Columns | July 29, 2010 17:42

The Total Chess Library

Piranesi - Carceri XIVBeing a database programmer, perhaps I shouldn't have been surprised when I recently dreamt I had to develop a chess database. But it wasn't an ordinary chess database.

Carceri XIV - Giovanni Battista Piranesi

I was told by a faceless person to make a chess database of all chess games ever played. If that doesn't sound like much, it's because that was not all. The man told me it must also contain all chess analyses ever made, as well as every comment, opinion or text ever written about any move. It would be a database of all existing chess knowledge -an endless chess library. It was like making the chess version of Jorge Luis Borges' Total Library. The ultimate Mega Database - an entire chess universe.

I started by collecting all existing chess books ever written - both ancient manuscripts and newly printed books. I visited all chess libraries in the world and went through all privately owned chess book collections. But this clearly wasn't enough. I had to visit every chess player in person to ask for any scoresheets of games that they had in their possession. Then, I went through all local club magazines and internet blogs to find games I missed. This reminded me that I had to get all chess magazines as well. And, of course, I downloaded all digital books, DVD's, game analyses and instruction guides on chess.

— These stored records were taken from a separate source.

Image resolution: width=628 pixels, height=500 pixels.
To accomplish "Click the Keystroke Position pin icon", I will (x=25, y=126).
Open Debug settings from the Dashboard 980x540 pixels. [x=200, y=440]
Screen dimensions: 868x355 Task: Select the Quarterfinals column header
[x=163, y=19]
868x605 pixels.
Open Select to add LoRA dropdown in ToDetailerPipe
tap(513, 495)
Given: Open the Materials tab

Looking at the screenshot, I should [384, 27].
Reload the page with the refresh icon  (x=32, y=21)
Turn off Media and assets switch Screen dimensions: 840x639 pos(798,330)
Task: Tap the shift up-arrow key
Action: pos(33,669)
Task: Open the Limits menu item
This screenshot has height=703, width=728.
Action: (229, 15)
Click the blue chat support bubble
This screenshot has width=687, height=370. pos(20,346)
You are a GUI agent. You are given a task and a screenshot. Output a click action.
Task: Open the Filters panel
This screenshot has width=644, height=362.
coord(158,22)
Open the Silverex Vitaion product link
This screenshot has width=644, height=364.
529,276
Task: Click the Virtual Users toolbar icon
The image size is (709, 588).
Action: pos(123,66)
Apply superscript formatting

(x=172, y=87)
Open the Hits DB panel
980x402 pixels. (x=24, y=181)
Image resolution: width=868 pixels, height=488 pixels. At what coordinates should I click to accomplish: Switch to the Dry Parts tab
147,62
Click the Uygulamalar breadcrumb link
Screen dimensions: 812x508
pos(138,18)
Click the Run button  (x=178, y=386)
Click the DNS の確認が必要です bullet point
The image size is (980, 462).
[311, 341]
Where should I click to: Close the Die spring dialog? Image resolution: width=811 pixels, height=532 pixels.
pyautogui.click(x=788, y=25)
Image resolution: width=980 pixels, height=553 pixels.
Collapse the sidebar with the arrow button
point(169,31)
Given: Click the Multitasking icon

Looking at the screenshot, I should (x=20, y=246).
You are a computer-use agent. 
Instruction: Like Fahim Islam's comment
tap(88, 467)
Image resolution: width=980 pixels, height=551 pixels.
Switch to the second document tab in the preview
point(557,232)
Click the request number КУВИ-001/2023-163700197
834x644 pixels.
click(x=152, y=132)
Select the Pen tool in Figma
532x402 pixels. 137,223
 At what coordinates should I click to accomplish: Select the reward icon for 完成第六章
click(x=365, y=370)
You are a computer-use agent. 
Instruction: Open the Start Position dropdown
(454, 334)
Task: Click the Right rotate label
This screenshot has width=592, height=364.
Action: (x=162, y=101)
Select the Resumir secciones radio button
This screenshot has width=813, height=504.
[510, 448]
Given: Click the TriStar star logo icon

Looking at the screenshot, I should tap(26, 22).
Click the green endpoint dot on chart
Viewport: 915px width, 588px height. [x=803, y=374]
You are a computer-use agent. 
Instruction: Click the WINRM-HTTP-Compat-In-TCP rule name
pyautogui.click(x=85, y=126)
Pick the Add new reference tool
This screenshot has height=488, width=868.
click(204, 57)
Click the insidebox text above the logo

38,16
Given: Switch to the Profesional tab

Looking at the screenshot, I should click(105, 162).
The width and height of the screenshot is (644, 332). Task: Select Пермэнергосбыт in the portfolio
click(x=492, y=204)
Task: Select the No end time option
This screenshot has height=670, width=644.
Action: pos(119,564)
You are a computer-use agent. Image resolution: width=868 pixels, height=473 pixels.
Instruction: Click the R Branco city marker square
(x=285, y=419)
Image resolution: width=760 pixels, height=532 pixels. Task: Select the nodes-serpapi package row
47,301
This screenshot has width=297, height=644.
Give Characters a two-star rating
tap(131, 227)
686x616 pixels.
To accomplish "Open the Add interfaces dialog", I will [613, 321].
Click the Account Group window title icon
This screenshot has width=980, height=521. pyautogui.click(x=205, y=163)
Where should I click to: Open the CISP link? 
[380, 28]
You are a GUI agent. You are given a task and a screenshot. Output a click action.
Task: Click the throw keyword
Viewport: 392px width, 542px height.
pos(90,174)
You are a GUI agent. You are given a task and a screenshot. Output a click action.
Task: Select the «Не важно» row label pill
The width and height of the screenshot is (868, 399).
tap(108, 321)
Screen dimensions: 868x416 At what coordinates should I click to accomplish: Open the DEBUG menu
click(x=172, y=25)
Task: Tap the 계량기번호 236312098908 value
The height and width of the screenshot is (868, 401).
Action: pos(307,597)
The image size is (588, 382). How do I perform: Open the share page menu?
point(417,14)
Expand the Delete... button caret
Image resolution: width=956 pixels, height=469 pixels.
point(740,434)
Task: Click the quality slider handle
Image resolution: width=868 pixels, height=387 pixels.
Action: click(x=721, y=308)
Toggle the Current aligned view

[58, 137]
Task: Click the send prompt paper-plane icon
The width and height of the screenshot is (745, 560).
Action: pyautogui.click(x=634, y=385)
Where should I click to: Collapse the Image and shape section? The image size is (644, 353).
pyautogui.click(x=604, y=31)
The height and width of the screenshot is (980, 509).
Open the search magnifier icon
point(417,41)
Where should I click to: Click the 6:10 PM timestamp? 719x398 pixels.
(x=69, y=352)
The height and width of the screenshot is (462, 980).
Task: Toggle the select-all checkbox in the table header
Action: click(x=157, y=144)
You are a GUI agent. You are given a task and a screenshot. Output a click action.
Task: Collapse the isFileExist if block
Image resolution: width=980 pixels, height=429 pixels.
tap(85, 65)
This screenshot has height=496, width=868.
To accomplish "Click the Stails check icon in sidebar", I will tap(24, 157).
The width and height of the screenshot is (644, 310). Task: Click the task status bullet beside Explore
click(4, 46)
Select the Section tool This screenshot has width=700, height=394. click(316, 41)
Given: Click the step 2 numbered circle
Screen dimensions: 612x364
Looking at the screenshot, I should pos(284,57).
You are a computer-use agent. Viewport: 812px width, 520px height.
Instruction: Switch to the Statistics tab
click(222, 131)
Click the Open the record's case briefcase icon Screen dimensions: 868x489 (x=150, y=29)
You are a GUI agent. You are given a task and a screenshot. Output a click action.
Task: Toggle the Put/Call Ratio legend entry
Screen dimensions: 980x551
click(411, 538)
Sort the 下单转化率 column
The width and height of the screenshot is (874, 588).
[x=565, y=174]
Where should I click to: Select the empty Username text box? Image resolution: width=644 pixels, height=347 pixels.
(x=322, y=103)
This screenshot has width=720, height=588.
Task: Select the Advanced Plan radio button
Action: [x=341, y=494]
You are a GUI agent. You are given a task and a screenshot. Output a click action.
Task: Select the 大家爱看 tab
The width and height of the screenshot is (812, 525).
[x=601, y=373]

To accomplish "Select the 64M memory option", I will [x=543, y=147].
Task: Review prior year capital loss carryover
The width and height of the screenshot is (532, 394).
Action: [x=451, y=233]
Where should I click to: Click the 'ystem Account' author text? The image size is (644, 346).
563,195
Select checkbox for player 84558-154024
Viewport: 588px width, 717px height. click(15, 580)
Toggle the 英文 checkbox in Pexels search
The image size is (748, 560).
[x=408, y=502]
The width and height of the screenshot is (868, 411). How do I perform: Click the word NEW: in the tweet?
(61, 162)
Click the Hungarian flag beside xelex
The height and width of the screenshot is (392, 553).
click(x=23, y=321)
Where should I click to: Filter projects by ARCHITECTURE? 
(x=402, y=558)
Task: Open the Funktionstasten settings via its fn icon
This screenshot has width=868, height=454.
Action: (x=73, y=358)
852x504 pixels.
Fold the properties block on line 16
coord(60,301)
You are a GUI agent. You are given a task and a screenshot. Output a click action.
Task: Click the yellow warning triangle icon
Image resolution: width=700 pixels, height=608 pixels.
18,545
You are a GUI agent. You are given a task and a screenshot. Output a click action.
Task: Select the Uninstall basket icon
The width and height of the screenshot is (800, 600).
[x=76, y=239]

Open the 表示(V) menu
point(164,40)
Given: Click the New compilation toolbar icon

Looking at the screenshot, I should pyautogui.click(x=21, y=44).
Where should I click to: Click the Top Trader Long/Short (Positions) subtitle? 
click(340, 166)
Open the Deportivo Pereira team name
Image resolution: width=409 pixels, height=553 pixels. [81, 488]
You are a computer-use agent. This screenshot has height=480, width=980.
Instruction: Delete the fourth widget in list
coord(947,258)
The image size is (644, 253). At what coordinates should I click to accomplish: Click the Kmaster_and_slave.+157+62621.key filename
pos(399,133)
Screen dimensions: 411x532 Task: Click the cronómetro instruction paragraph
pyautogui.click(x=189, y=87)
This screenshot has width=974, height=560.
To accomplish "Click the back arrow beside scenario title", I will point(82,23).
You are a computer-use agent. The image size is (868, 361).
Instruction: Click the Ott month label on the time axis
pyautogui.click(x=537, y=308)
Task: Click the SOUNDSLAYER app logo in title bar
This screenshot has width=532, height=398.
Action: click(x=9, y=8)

When I had rubricized all material and put it in a more or less logical order, I started thinking about how to put everything in a database. It didn't take me long to realize I wouldn't be able to use existing chess database software. It would just be too impractical. For 1.e4 alone, hundreds if not thousands of comments somehow had to be entered in the database, and this can't be done with a regular database program. While it is possible to add comments in different languages in some software, you can't add comments by different sources - at least not dynamically.

So I started thinking about how to develop this chess database myself. Basically it had to contain many more dimensions than the current ones - in fact, it had to have an infinite amount of possible entries for comments and analyses. All published praise of 47...Bh3!! and 23...Qg3!! had to be entered into the database somehow. Actually, it should also be possible to add multiple annotation symbols, because perhaps some commentators had awarded these moves not with two, but only with one exclamation mark (a grave sin, I must say). The database design must take this into account as well.

With the help of data warehouse design techniques, I was able to establish which dimensions my database should have. Obviously there should be dimensions with information about the sources (the books themselves), and information related to the games, or game fragments. This could be players' names, the year in which it was played, where it was played, and so on. The moves and sub variations (including move number, to keep track of things) should be stored in a different dimension (or, in its technical term, a 'fact table'). Any game, including its sub-lines, could develop like a garden of forking paths, leading to an infinite amount of moves.

Database

'Datavault' model of a data warehouse

The same was obviously true of comments. But there was an additional problem: comments could not only be related to moves, but also to people who had written them. in his books, Kasparov often refers to older authors, for example. At this point in my dream, my faceless principal interrupted my musings. He ordered me to also store all information about the people who had written the annotations: what use would the project otherwise be? This implied I had to include all biographies of chess commentators in my database. And of course, the commentators could also be chess players themselves, so they should also be linked back to the players and games dimensions.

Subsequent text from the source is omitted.